Oh, ouch, are they two of the most important events? Or do we just think so because they are recent?

What about 1066? The Magna Carta? The Reformation? The Enlightenment? The Industrial Revolution? Empire gains and losses? Woman's Suffrage?

We don't - most of us - know about any of these in anything like so much detail as most of us know about the world wars, I would guess.

squoosh · 30/07/2012 16:10

I consider it general knowledge along with

Which 'unsinkable' ship hit an iceberg in 1912 and sank?
Is New York on the east or west coast of America?
Who wrote Oliver Twist?

OP posts:
LRDtheFeministDragon · 30/07/2012 16:11

Grin kladd made the same point much more pithily.
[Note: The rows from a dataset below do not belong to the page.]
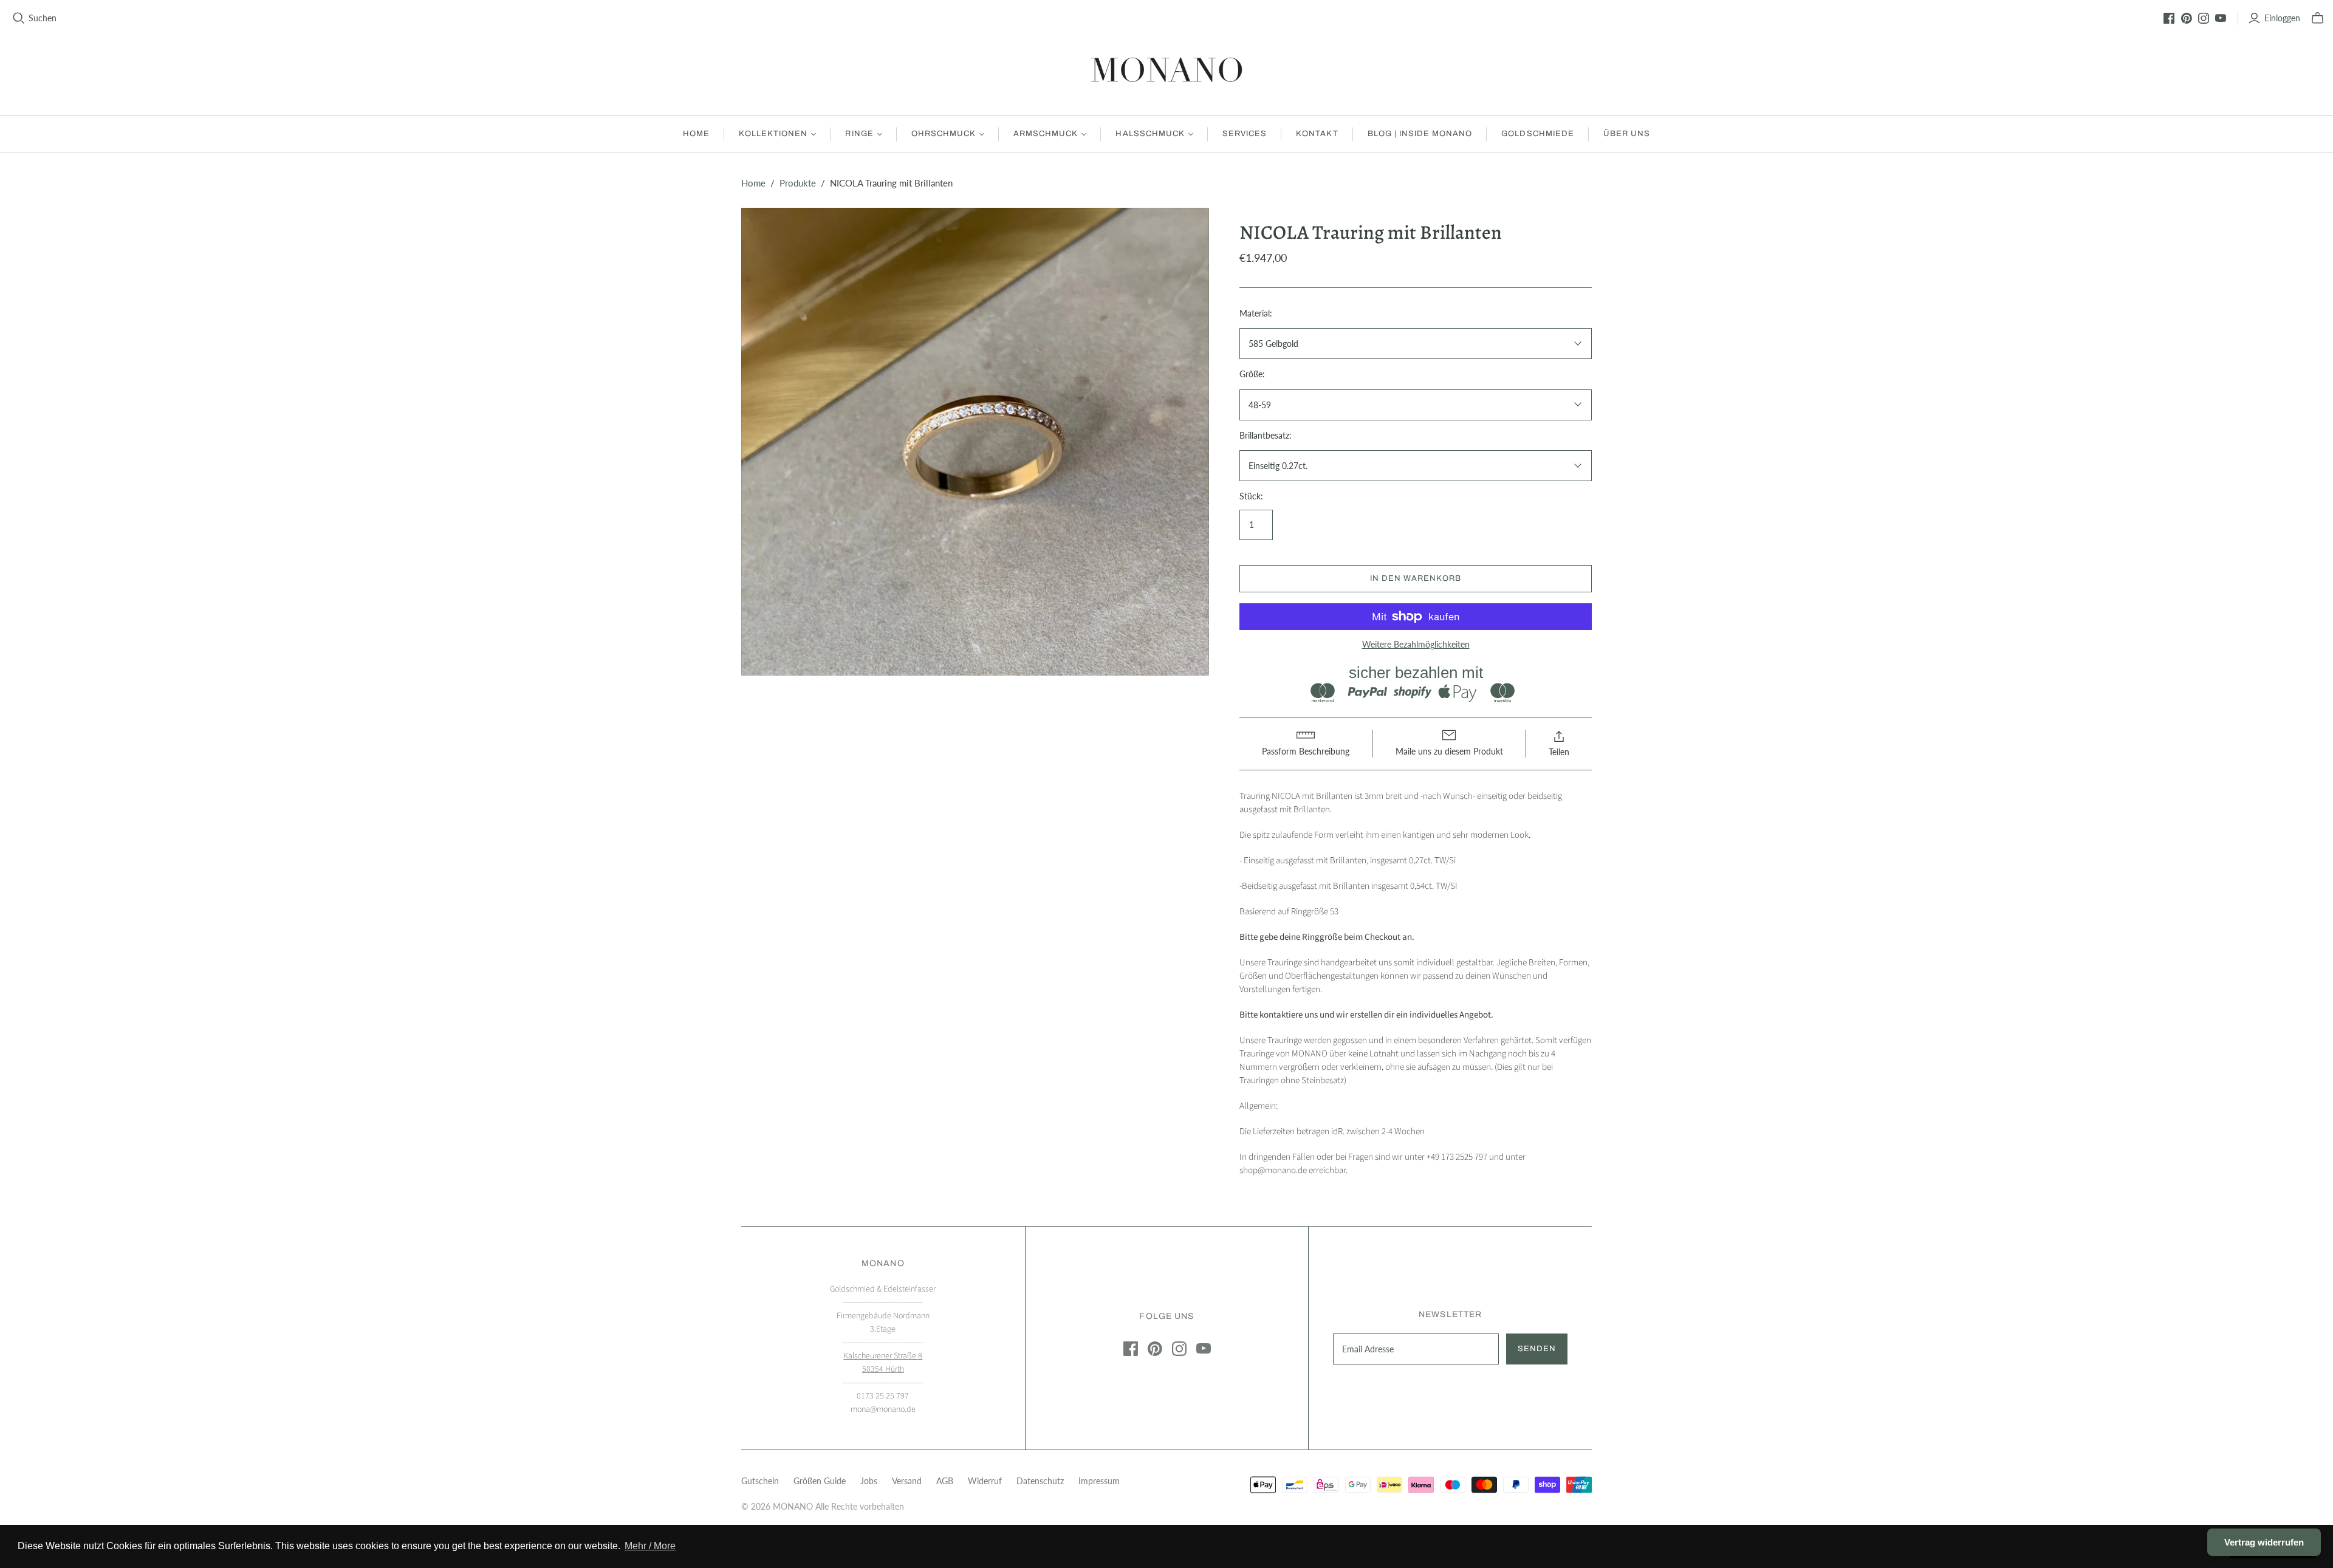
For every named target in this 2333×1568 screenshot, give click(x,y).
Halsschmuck (1149, 133)
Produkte (797, 182)
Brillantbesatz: (1265, 435)
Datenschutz (1040, 1481)
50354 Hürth (883, 1369)
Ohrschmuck (943, 133)
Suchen (43, 18)
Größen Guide (819, 1481)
HipHopSkipJumpomous · 30/07/2012 16:11

What about the Balkan Wars - a huge conflict, in Europe in our lifetime or at least recent memory. I don't know the dates beyond it being early 90's ......

And I did learn about WW's in school (though not in UK) - I simply don't remember dates very well.

SerialKipper · 30/07/2012 16:11

There was significant participation by African nations in both world wars by soldiers of all colours, almost entirely volunteers iiuc.

There was significant participation by African nations in both world wars by soldiers of all ethnicities, almost entirely volunteers iiuc.

For regiments like the Transvaal Scottish, swelled by volunteers on the outbreak of war, it was seen as a straightforward a duty to their country of origin.

But there were also many, many black African volunteers. Botswana, for example, raised 10,000 men for WWII - which given the population size at the time was huge for them.

There were also permanent professional regiments of the British Army, like the King's African Rifles from across East Africa, which started WWI with 70 British officers, three British NCOs, and 2,325 Africans.

North Africa was of course the scene of many bitter, now famous, battles (Alamein, Tobruk, etc). But there was also a WWI campaign in East Africa. Lots and lots to read about, GunznRoses! And I should be doing the same!